Microsoft’s real-time collaboration vision is for “intuitive, integrated software and services that provide pervasive real-time collaboration capabilities enabling people to work together more effectively”.
The products which support this vision are:
- Live Communications Server – Microsoft’s communications platform engine for presence information, IM and real-time collaboration (audio, video and data).
- Live Meeting – a web service offering conferencing and call screening over HTTPS.
- Office Communicator – Microsoft’s latest IM and telephony client, passing calls to wherever a user is physically located (desk, mobile, home, etc.) and identifying callers from the user’s address book.
Microsoft views integrated communications as a series of concentric rings. At the centre is identity, authenticated within a real organisation. The next layer is around presense, understanding context (e.g. a user is online, but their calendar says they are in a meeting, so do not disturb them unless you really need to – that’s not the same as “busy”). Next comes the communication mechanisms – data, voice, e-mail, IM and video. Finally, information agents, workflow and workspaces provide value to end-users, IT operations management and developers alike – an intuitive, contextual user experience; rich, presence-based multi-modal collaboration; universal availability across devices and networks; integrated seamlessly into the organisational infrastructure; built on standards, rich APIs, and development tools.

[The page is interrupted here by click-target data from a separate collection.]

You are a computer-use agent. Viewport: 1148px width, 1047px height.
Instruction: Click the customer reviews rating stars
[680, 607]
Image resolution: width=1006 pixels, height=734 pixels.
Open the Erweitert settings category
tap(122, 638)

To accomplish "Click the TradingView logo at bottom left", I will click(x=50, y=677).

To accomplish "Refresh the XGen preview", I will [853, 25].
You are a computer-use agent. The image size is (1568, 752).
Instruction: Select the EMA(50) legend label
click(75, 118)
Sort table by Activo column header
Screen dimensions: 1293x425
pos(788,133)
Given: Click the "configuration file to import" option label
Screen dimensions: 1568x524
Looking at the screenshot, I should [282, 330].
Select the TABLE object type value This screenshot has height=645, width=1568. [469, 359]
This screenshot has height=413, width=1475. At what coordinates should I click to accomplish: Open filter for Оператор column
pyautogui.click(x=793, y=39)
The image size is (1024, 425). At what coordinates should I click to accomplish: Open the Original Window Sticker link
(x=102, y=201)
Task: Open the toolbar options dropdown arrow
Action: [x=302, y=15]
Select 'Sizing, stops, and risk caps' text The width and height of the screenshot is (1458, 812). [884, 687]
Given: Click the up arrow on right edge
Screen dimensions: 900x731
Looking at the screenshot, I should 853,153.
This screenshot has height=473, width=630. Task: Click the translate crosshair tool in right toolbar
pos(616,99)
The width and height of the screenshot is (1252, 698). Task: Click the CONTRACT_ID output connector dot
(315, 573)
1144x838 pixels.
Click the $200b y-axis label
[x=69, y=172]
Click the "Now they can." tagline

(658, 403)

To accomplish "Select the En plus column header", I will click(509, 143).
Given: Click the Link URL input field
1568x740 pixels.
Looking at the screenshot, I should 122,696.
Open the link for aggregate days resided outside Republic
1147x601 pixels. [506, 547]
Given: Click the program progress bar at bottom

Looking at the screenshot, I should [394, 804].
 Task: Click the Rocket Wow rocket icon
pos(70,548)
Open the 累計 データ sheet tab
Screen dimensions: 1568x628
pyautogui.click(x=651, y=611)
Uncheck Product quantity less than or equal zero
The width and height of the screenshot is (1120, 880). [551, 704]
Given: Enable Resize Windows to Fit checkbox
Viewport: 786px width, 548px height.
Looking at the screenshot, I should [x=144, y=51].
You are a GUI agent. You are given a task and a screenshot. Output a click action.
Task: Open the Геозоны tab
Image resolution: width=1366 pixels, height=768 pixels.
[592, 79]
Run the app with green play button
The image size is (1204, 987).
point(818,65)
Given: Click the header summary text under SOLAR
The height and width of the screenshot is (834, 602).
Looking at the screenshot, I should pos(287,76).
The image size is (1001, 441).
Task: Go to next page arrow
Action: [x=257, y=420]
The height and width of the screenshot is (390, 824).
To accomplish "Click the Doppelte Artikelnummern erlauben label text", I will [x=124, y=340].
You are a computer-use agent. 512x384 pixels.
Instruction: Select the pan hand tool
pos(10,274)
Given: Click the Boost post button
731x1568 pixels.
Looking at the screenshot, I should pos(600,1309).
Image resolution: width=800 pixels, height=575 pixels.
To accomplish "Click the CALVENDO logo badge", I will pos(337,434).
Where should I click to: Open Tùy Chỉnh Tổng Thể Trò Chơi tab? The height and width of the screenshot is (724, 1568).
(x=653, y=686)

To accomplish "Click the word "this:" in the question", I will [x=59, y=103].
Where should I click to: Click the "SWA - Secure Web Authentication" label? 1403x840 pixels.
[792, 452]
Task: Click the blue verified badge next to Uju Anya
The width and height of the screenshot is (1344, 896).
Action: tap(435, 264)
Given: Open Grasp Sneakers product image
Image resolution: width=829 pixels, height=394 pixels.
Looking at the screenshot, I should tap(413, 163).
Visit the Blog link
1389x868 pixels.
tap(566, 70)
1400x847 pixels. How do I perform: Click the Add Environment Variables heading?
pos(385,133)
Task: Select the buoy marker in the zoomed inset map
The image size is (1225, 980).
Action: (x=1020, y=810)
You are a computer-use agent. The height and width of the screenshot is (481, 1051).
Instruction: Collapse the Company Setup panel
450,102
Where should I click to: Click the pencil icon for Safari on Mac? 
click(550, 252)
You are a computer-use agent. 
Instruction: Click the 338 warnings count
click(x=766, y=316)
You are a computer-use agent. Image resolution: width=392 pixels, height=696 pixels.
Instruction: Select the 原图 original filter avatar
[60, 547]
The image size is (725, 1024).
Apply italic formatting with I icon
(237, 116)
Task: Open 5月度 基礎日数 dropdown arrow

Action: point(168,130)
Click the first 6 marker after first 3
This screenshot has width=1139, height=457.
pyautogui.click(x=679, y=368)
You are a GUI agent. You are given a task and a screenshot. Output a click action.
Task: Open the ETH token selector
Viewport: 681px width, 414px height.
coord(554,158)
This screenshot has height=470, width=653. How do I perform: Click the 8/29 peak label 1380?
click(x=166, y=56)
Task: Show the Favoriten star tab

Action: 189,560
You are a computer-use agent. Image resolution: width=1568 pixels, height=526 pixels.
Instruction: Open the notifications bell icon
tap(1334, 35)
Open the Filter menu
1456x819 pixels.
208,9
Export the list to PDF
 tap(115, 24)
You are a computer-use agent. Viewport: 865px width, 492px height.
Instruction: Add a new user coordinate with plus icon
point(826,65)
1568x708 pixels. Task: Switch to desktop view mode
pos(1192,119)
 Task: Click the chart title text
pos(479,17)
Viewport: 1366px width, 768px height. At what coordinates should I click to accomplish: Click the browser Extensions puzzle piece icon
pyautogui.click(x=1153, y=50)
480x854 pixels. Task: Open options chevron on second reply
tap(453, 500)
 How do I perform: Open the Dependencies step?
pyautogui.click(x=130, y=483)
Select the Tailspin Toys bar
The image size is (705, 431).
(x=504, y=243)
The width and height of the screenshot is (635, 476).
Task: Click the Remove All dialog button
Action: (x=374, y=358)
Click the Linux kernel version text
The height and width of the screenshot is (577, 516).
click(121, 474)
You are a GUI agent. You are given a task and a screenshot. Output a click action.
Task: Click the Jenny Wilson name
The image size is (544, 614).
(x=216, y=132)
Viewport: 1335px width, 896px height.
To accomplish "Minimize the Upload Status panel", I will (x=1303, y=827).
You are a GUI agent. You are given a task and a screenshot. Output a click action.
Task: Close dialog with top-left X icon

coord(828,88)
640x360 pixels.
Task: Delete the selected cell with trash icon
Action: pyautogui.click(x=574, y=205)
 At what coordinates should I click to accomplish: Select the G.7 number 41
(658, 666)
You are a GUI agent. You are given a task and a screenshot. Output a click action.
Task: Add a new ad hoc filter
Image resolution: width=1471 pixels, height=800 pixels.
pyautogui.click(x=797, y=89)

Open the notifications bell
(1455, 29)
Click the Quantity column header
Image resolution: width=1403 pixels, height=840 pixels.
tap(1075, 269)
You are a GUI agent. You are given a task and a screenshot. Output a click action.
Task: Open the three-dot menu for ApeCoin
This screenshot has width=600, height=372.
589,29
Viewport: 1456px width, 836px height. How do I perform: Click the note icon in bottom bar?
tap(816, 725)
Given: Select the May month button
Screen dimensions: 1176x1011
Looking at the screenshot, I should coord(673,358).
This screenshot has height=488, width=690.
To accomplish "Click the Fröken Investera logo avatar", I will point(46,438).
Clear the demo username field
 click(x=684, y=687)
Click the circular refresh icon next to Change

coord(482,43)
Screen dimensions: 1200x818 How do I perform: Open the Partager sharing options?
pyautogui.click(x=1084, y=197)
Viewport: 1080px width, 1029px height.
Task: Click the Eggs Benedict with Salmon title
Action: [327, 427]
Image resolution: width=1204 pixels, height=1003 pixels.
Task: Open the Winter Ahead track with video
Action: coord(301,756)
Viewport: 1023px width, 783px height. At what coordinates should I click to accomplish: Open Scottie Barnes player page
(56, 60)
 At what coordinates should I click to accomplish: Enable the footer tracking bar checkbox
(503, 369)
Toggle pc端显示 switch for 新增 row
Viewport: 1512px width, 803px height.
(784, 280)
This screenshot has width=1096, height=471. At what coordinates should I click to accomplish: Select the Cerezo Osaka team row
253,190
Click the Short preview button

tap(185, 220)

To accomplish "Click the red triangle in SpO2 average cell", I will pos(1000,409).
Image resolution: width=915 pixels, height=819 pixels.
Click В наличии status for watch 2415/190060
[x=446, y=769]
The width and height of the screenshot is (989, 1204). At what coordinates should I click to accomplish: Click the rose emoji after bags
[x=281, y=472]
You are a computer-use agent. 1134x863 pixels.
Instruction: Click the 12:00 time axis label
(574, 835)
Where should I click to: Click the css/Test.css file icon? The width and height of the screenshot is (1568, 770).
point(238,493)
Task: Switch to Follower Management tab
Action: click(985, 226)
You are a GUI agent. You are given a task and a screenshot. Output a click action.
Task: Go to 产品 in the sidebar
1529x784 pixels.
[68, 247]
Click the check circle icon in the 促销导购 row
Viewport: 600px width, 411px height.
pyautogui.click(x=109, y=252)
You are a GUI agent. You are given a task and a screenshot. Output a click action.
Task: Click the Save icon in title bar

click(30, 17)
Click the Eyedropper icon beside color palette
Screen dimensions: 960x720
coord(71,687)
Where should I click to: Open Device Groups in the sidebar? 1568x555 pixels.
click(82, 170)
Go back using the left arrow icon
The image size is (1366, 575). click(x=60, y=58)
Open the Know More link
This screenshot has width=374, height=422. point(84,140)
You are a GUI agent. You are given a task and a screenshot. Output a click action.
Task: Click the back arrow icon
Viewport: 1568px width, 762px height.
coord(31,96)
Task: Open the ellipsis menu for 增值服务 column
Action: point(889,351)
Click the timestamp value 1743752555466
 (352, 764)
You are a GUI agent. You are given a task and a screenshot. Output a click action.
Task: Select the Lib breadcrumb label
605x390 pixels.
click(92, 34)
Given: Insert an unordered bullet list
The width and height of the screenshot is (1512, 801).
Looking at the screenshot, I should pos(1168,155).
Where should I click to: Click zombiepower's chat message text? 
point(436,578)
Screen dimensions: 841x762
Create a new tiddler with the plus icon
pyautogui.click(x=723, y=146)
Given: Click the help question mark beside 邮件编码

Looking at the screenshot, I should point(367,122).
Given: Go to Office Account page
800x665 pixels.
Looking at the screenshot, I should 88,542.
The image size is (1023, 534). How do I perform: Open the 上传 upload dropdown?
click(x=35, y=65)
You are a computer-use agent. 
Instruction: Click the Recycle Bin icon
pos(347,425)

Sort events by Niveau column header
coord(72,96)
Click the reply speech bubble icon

Enough of the marketing… basically LCS is about connecting people in a world of presence awareness and remote working, whilst keeping data safe and managed, reducing cost, and integrating with other technologies through recognised standards.

LCS can be extended outside an organisation using an LCS access proxy – a secure access point (placed in the DMZ) for external clients to interface with the internal LCS server(s). Using this model, the session initiation protocol (SIP) is run over TLS on port 5061 or 443 and no VPN is required as authentication is at the access proxy. It should be noted that although text travels between servers, audio and video are transmitted point-to-point, so may be affected by any intermediate firewalls.
This model can be extended to offer federation between organisations, or to a public IM network with a number of interconnected LCS access proxies (or other SIP proxies). Clearing houses can be used to allow an enterprise to use a single connection to interface with multiple partners, with the advantage of offering a single point of management.
LCS 2005 standard edition uses a single Active Directory-connected server, supporting up to 15,000 users with a local MSDE database. Logging/archiving can be provided using a separate SQL Server and remote access/federation is achieved via a separate LCS access proxy, placed in the organisation’s DMZ.
LCS 2005 enterprise edition provides a two-tiered architecture for scaling out, using SQL Server as the back-end database and supporting up to 20,000 users per LCS server (load balanced so up to 100,000 can be supported in a single pool). As for standard edition, remote users are supported via an LCS access proxy as is federation. High availability can be facilitated by clustering the SQL Servers.

Administered via an MMC console, LCS 2005 offers significant feature enhancements over the earlier LCS 2003 product. The licensing model is for a server, plus client access licenses (CALs), with separate CALs for LCS, telephone connectivity, and public IM connectivity (licensed per user, per month). Microsoft claims that the subscription model for public IM connectivity allows for compensation of the public IM networks for lost advertising revenue; however not every LCS user needs to be given public access – this can be controlled via Active Directory.